## BEGIN GIVEN DATA

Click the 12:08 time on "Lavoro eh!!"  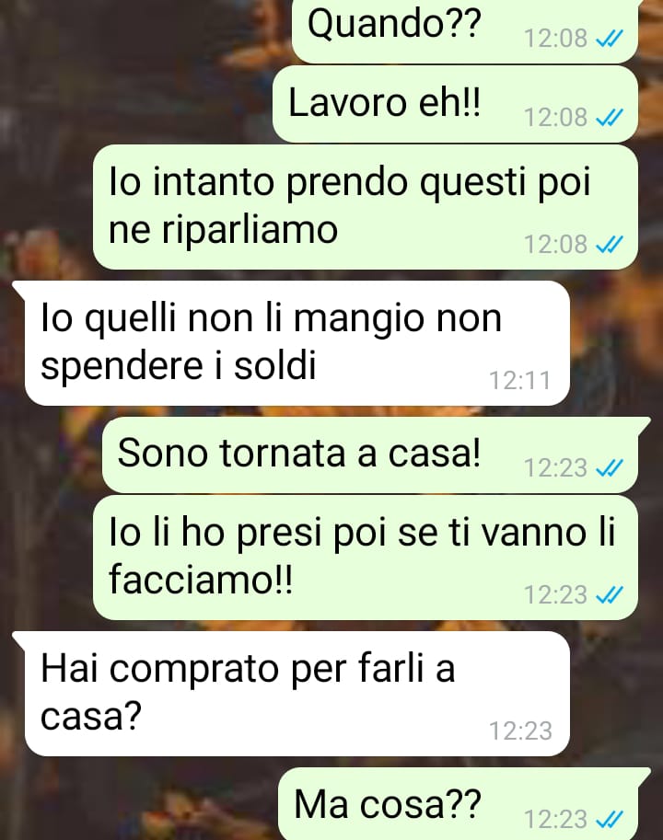click(556, 118)
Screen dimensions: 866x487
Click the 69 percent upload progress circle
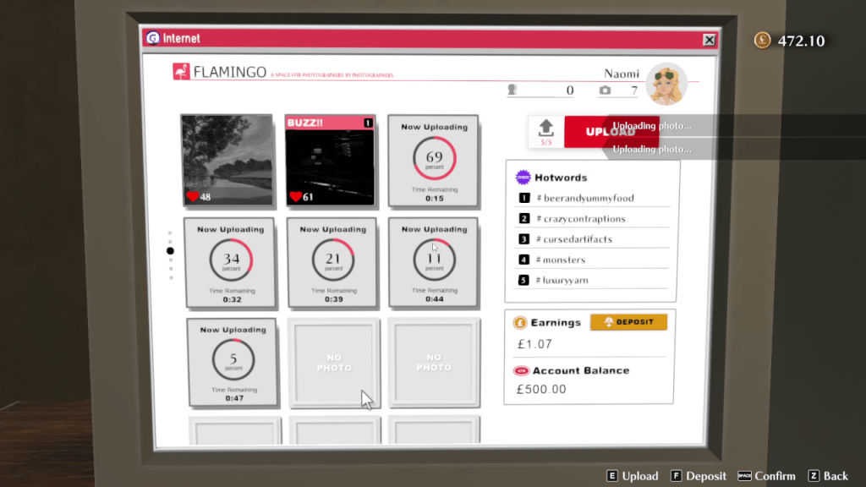pyautogui.click(x=434, y=158)
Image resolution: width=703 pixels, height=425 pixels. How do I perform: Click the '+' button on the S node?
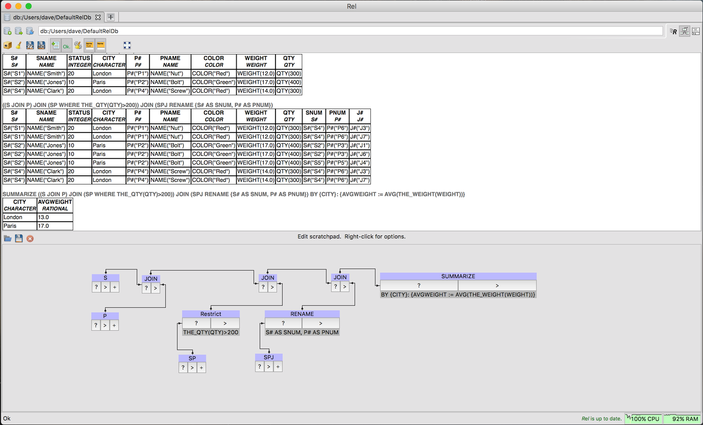click(x=114, y=287)
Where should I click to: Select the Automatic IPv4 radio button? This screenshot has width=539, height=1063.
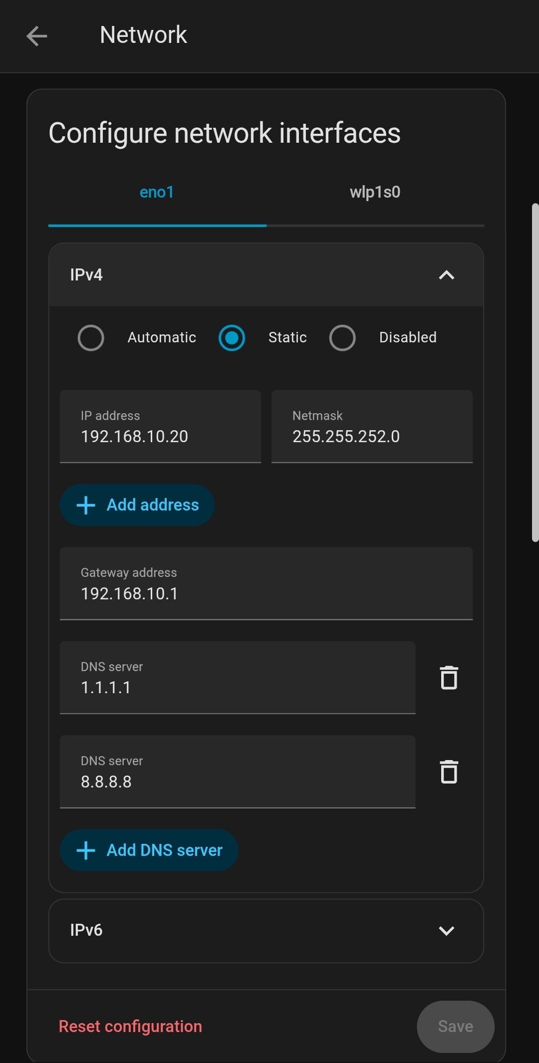[91, 338]
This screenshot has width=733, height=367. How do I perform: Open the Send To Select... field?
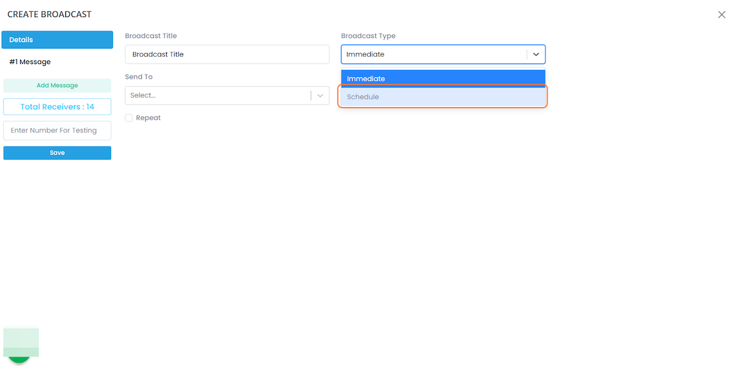pyautogui.click(x=217, y=95)
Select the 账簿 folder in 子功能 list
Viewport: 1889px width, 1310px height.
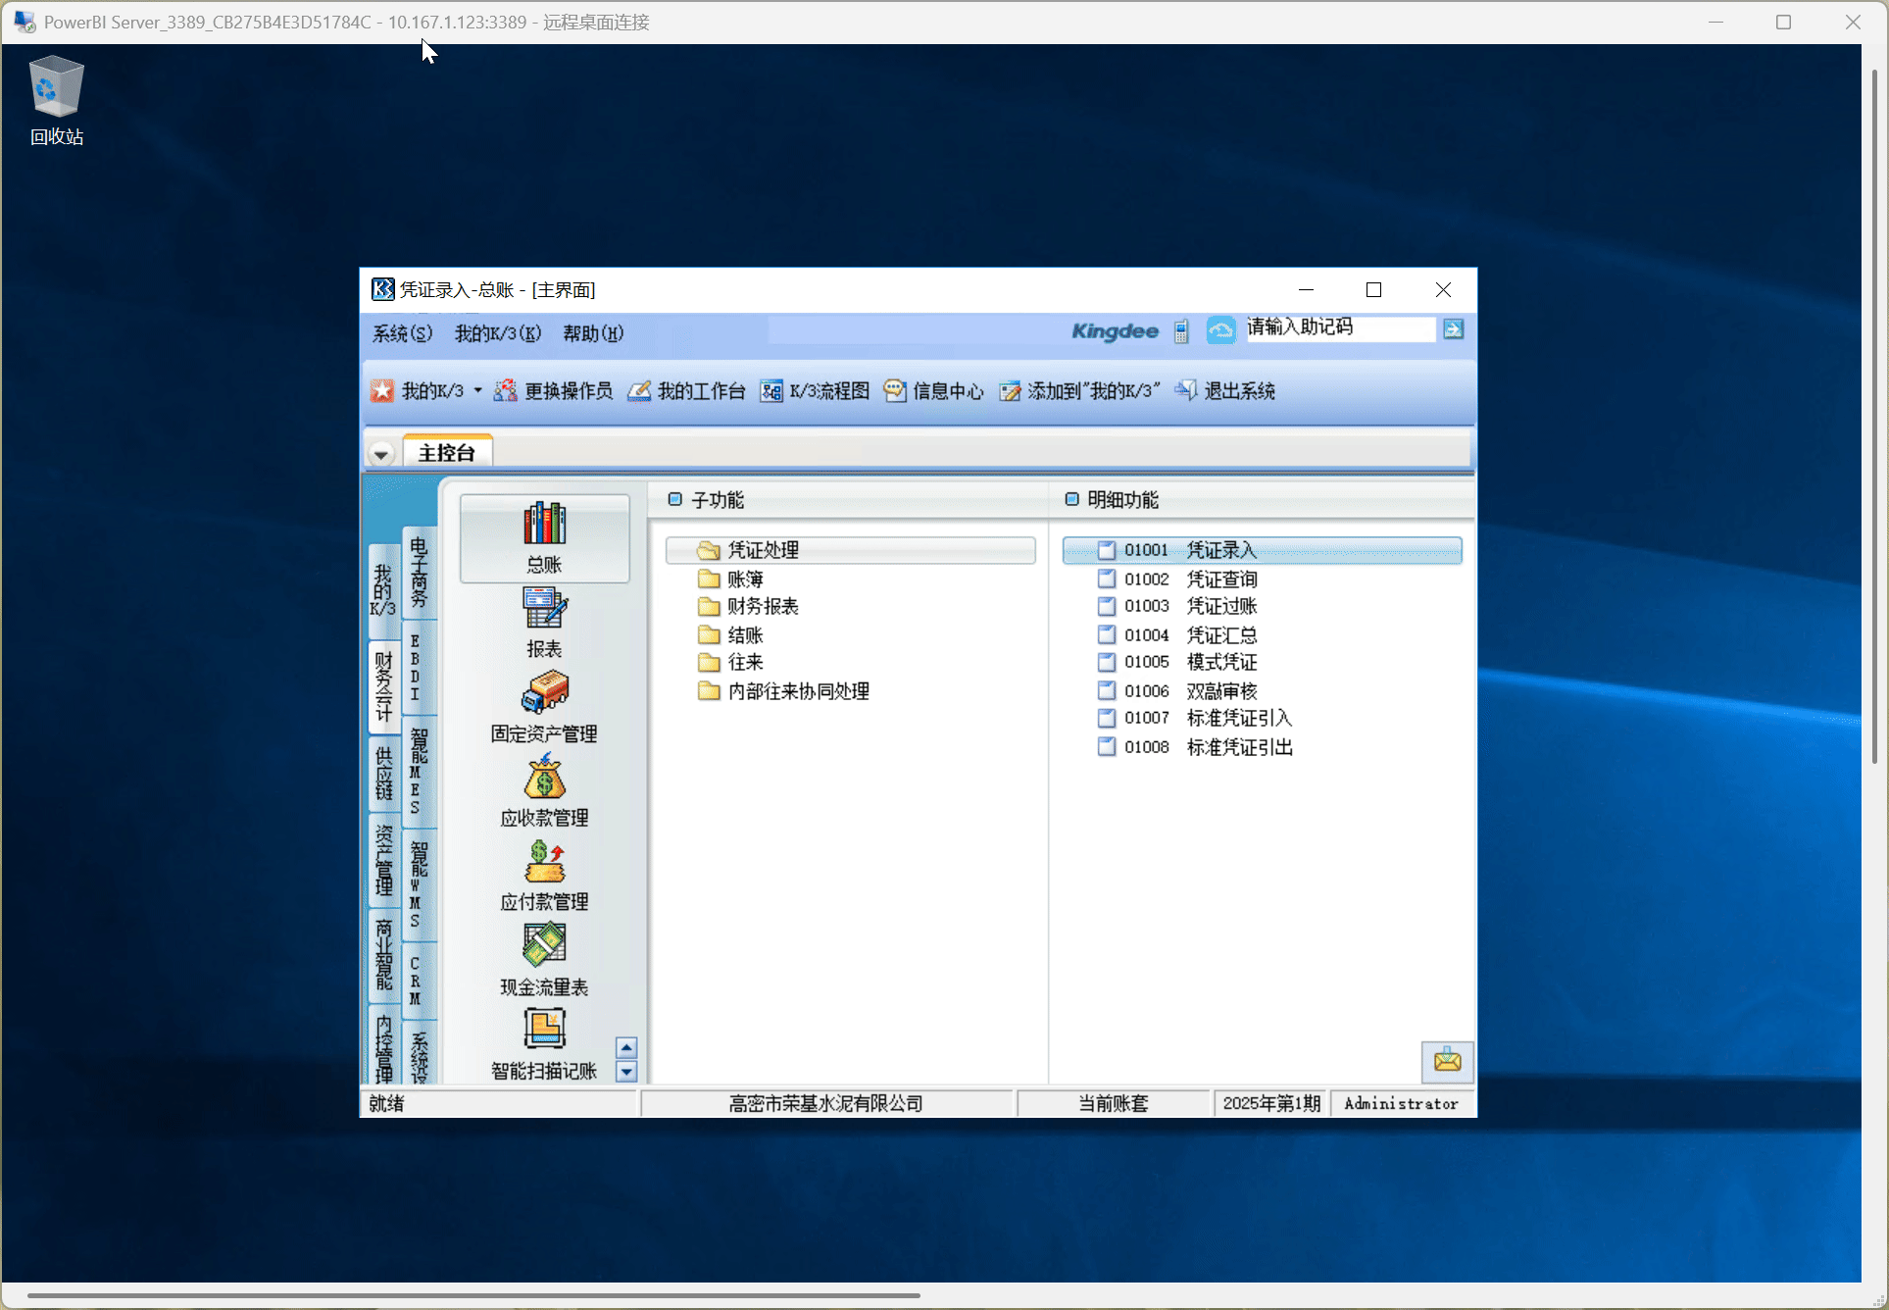[x=744, y=579]
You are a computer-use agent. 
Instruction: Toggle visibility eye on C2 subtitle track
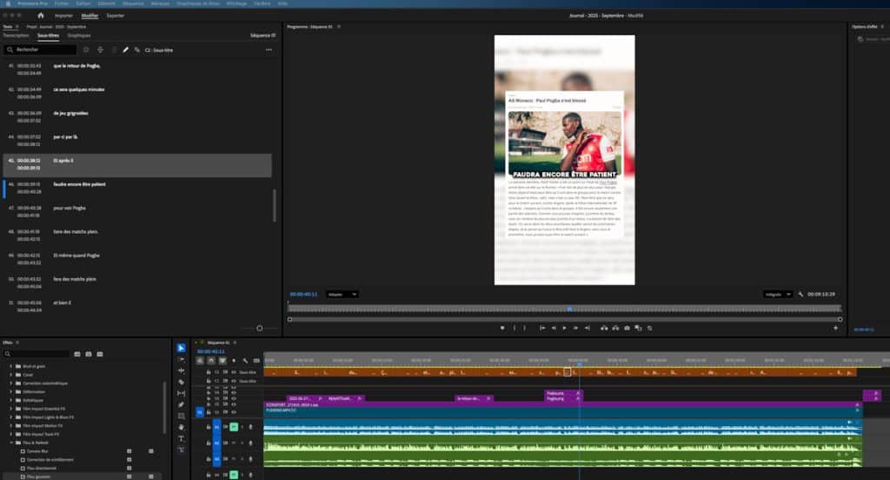[x=234, y=371]
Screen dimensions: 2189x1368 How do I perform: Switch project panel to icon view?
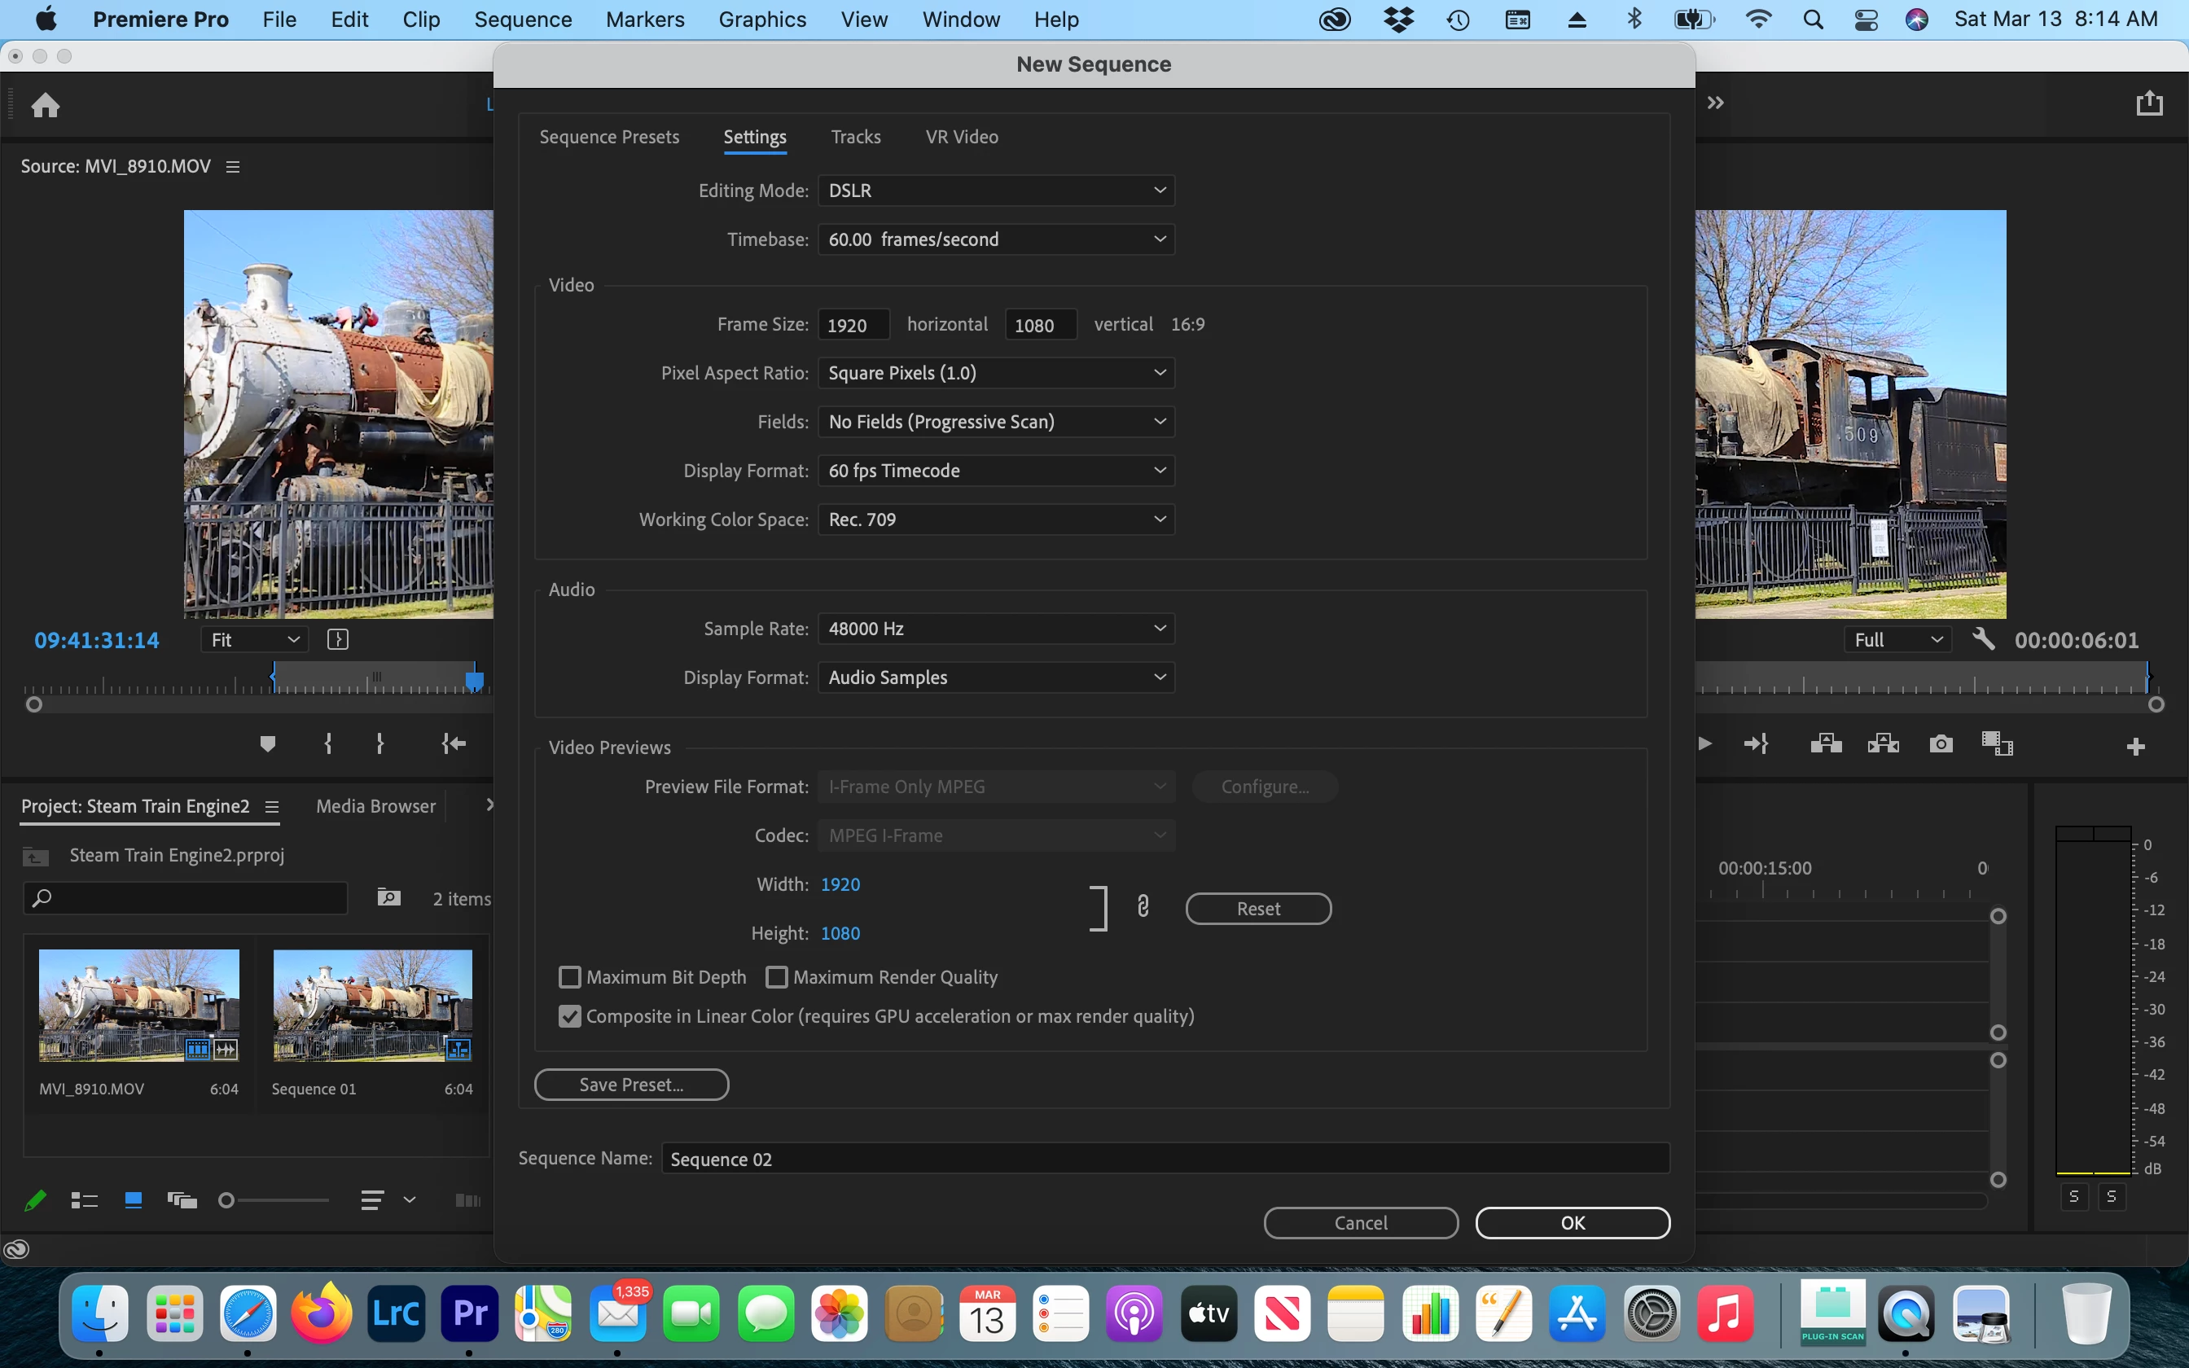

## END GIVEN DATA

:: DIRECTIONS FOR THIS TASK ::
Reproduce word for word the items from the line containing "Select the 账簿 folder in 子功能 list" through the end of the items, inclusive, and leave the pictures out.

:: THE REPLY ::
Select the 账簿 folder in 子功能 list
Viewport: 1889px width, 1310px height.
[x=744, y=579]
You are a computer-use agent. 
Instruction: Toggle visibility eye on C2 subtitle track
[x=234, y=371]
Screen dimensions: 2189x1368 How do I perform: Switch project panel to icon view?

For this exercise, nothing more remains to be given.